Piemonte is one of Italy’s most famous wine making regions. Its prestigious, elegant wines are known all over the world. But diving into the deep end with hundreds of native grapes, wine denominations, and crus can be a little bit daunting for a newcomer. This is your indispensable guide to Piemonte.
An Ancient History
The region’s history goes back to a time before the Ancient Romans ruled, when Celtic tribes populated the hills. Castles, fortresses, walls, and ruins seem like a natural part of the landscape, and Piemonte’s wine heritage is as rich as its ancient history. Winemaking has been recorded in writing for centuries; kings, nobles, politicians, and notable generals have all requested their favorite Piemontese wines to be imported, stored in private cellars, or served at important feasts.

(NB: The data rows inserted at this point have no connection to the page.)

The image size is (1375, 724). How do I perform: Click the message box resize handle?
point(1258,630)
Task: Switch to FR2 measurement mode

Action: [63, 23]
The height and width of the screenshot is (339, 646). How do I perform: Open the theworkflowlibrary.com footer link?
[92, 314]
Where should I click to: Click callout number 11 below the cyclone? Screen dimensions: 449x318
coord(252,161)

1300: Novarese noble Pietro Azario affirmed that Boca has been producing great wines “since ancient times” (note that he said this in the 1300s)

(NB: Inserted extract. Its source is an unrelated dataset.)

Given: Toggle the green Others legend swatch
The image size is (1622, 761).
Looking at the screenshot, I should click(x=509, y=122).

1431: the “Nebiolium” vine is officially recorded in the Statutes of La Morra, one of today’s renowned Barolo-producing areas
1530: Pope Paul III Farnese calles Erbaluce di Caluso passito “perfect”
1835: King Carlo Alberto of the noble Savoy family was so enamored with “nebbiolino” that he bought vineyards in the Langhe and Roero to make his own wine in the cellars of the villa in Pollenzo
Major Wines and Grapes
The principle red wines of Piemonte are Barolo, Barbaresco, Barbera, and Dolcetto, while the major whites are Moscato d’Asti, Asti Spumante, and Arneis. Its most important grapes are the red Barbera, Nebbiolo, and Dolcetto; and the white Arneis and aromatic Moscato.
Barbera is the most widely cultivated grape and top-consumed wine. Nebbiolo, on the other hand, is the “noble grape” of the land, making Piemonte’s most treasured, complex, elegant, and age-able wines: Barolo and Barbaresco.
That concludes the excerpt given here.